Imagine the typical description for an orchestral member. Turn up on time for rehearsals and performances. Dress immaculately in the performance, but blue jeans are OK at rehearsal. You work 35-hour week, and get three-weeks vacation. Such a description is almost useless to the members of the orchestra and the paying public.Here's why. The position description has been abstracted from what they do. What do they do? They use tools -- violins, trumpets, timpani. For what purpose? To produce...
And therein you begin to see that the real job description of the orchestral member is the score that is in front of him. It's a changing description of the job. In this composition he must hold his violin bow slow and steady, legato. In the next, the demand for spiccato requires the employee to bounce the bow in different ways over all four strings.
In other words, the orchestral member needs to know how to use his instrument of work to produce different outcomes. In essence, the description of the job is a portion of the whole picture. It is an explanation of the particular part that the instrumentalist has to play, but it is not in isolation to everything else. His job description is play this score at this time, not that one. The job description is to obtain a particular result not just for each individual player, but for the orchestra as a whole.Similarly, the carpenter's work description is not "use a hammer", but "complete this house to specification." In the factory, the workers are not starting and stopping machinery, they are making automobiles, or heating units, or computers, or white goods, the myriad of objects you buy to enhance your lifestyle.
The job description is not "move the bow", "blow into the mouthpiece," or "swing the hammer." It is "use these tools to produce this outcome, the final product. You don't improve manufacturing tolerances to create less friction: you improve them to make better automobiles. That's a meaningful description of a job: make better automobiles, since it describes the expected outcome. It's a position description that gives meaning and purpose to work, a standard and a goal to which people can aspire.
In this way, position descriptions are dynamic, not static.

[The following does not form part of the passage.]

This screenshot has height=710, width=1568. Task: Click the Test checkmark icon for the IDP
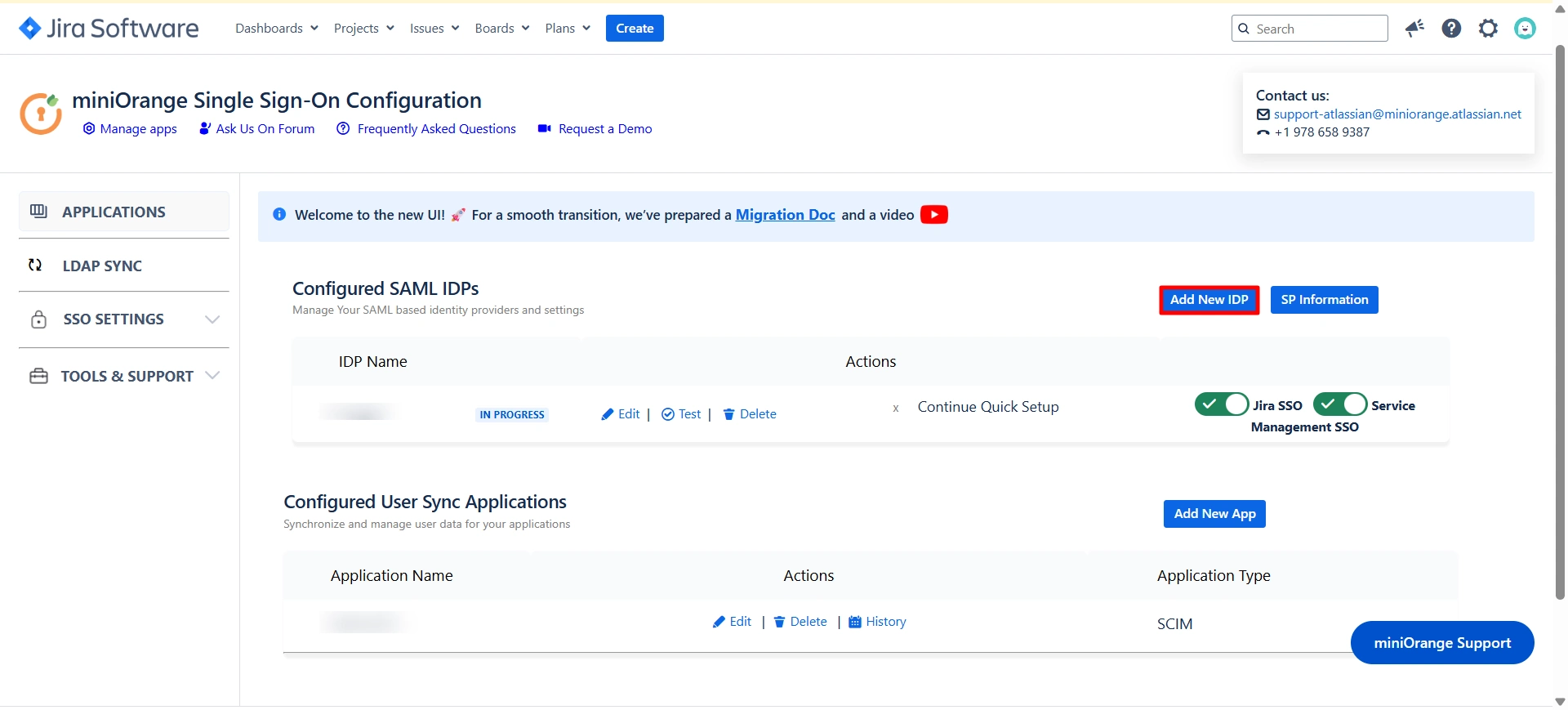[x=667, y=414]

It is not "to make music". Tonight Bach, tomorrow Mahler; next week Stravinsky and Mozart. Today this home design, tomorrow a different one. Today this model vehicle, next month a new model, with new demands for the tools of production and those wielding them.
But now you see that the job description is not centered on the employer/employee; it is customer focused. The job description should define the outcome for the customer, so that the employee knows what is really expected of him.
Too many job descriptions turn the employee inward, looking at himself in the mirror, maybe accompanied by his boss who similarly sees himself as the center of attention.
One of the mistakes in business is to isolate job descriptions and abstract them from the overall outcome of the business. This mistake is almost never made by the orchestra because all the other members of the orchestra are within hearing range, and it is the combined effort of all the musicians that brings the audience back again and again.
Why, then, do so many business owners demand job descriptions? "Our employees need job descriptions," the business owner bellows."Why?" asks the business consultant.
"Because we need to keep them under control," comes the stern reply.
When position descriptions are seen as tools of control rather than explanations of the part a person must play in the processes of production for a predetermined outcome, the employee is downgraded to slave status, not that of equal employee.
And we wonder why we have productivity issues and unhappy staff.
Go to another concert and while enjoying the experience, observe how to develop meaningful job descriptions for your staff.